- _Exercise directions_:
The output must match the entries below exactly, with pictures removed.

Screenshot grounding data:

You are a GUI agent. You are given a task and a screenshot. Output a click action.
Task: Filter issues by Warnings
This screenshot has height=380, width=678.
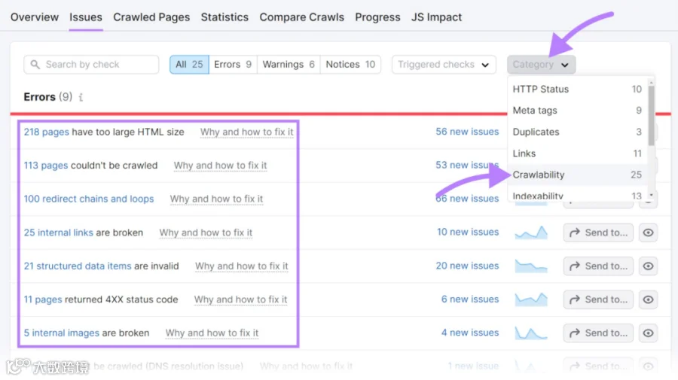click(289, 65)
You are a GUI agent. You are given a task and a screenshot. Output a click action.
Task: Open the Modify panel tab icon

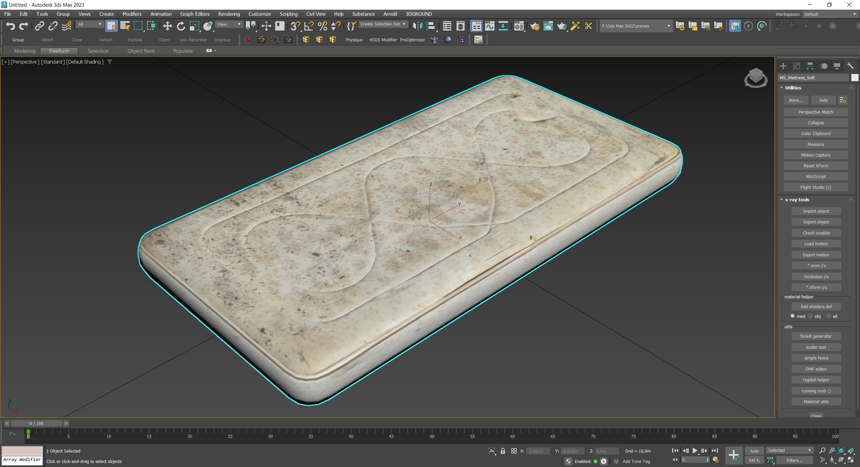[796, 66]
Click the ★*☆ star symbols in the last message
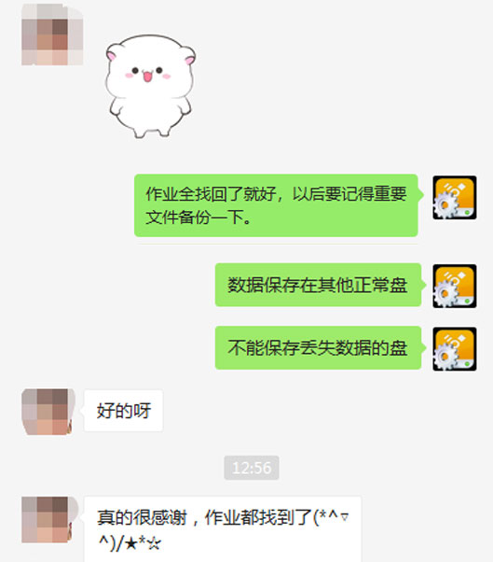This screenshot has width=493, height=562. pos(144,544)
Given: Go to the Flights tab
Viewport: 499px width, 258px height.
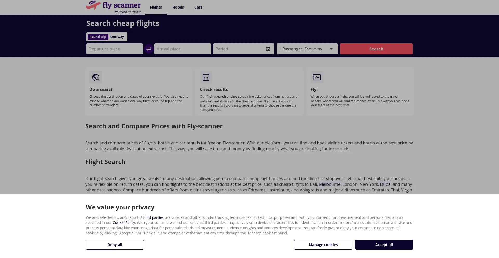Looking at the screenshot, I should 156,7.
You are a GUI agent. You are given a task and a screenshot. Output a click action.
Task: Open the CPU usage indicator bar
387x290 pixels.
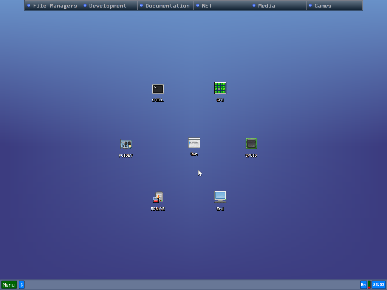point(369,285)
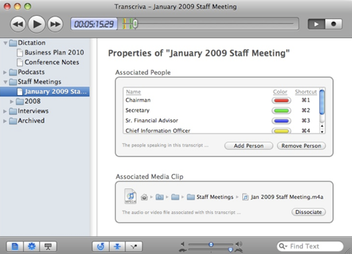This screenshot has height=254, width=352.
Task: Click the fast-forward button
Action: click(55, 24)
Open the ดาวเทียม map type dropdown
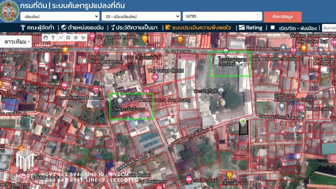This screenshot has width=336, height=189. tap(16, 41)
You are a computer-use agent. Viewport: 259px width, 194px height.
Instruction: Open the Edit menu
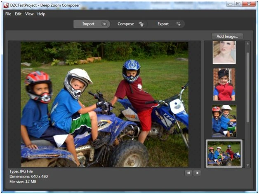pos(18,14)
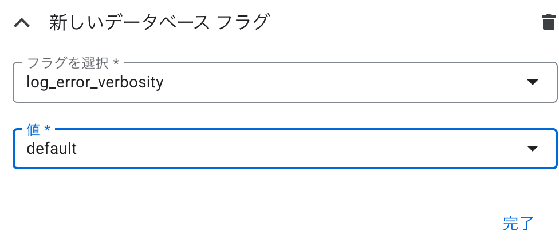The image size is (559, 247).
Task: Expand flag list via triangle icon
Action: point(532,82)
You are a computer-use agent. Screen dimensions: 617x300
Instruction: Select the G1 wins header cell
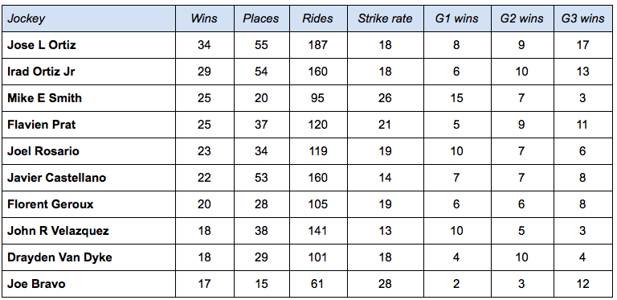[x=457, y=18]
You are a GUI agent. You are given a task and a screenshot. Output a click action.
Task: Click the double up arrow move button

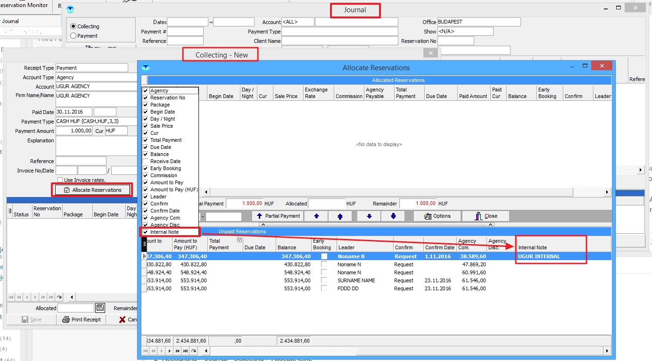click(340, 216)
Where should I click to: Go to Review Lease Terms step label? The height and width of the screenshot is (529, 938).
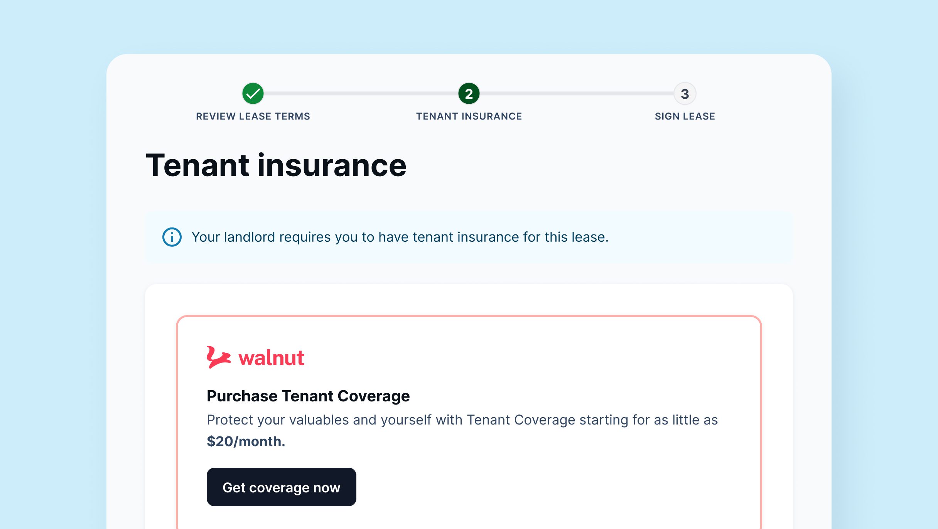tap(253, 116)
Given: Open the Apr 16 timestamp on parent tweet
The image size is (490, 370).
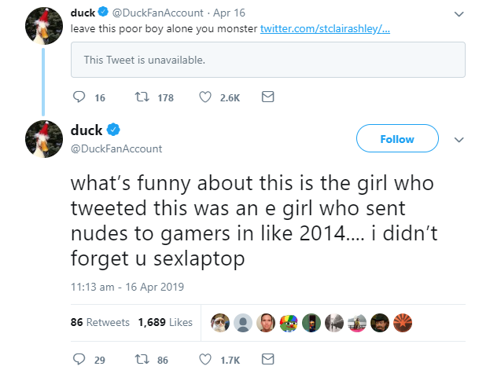Looking at the screenshot, I should click(x=229, y=13).
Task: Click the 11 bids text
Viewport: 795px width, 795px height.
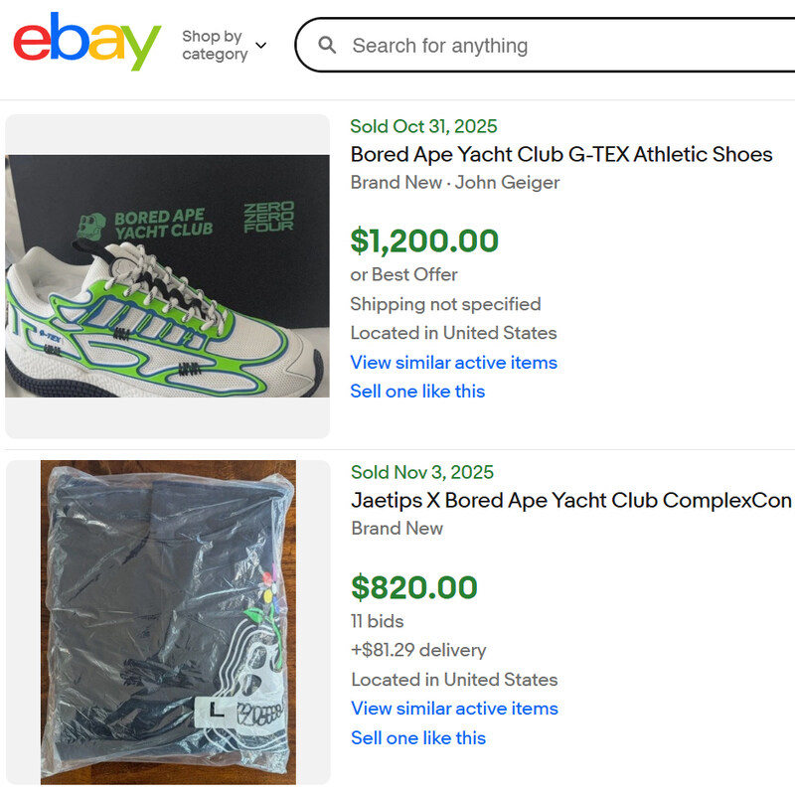Action: click(x=377, y=621)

- _Task result_:
You are a GUI agent. You are given a task and a screenshot. Output a click action.
Task: Filter issues by Warnings
This screenshot has height=380, width=678.
click(289, 65)
You are a GUI agent. You are given a task and a screenshot. Output a click action.
Task: Open the Modify panel tab icon

[796, 66]
Click the ★*☆ star symbols in the last message
This screenshot has width=493, height=562. pos(144,544)
Given: Go to the Flights tab
Viewport: 499px width, 258px height.
Looking at the screenshot, I should 156,7.
You are a GUI agent. You are given a task and a screenshot. Output a click action.
Task: Open the CPU usage indicator bar
387x290 pixels.
point(369,285)
This screenshot has height=254, width=352.
Task: Click the fast-forward button
Action: click(55, 24)
Open the ดาวเทียม map type dropdown
This screenshot has width=336, height=189. tap(16, 41)
You are a computer-use agent. Viewport: 259px width, 194px height.
Instruction: Open the Edit menu
pos(18,14)
The image size is (559, 247).
Task: Expand flag list via triangle icon
Action: point(532,82)
You are a computer-use agent. Screen dimensions: 617x300
Instruction: Select the G1 wins header cell
[x=457, y=18]
You are a GUI agent. You are given a task and a screenshot. Output a click action.
Task: Click the double up arrow move button

click(340, 216)
Where should I click to: Go to Review Lease Terms step label? The height and width of the screenshot is (529, 938).
tap(253, 116)
Given: Open the Apr 16 timestamp on parent tweet
The image size is (490, 370).
Looking at the screenshot, I should click(x=229, y=13).
Task: Click the 11 bids text
Viewport: 795px width, 795px height.
Action: click(x=377, y=621)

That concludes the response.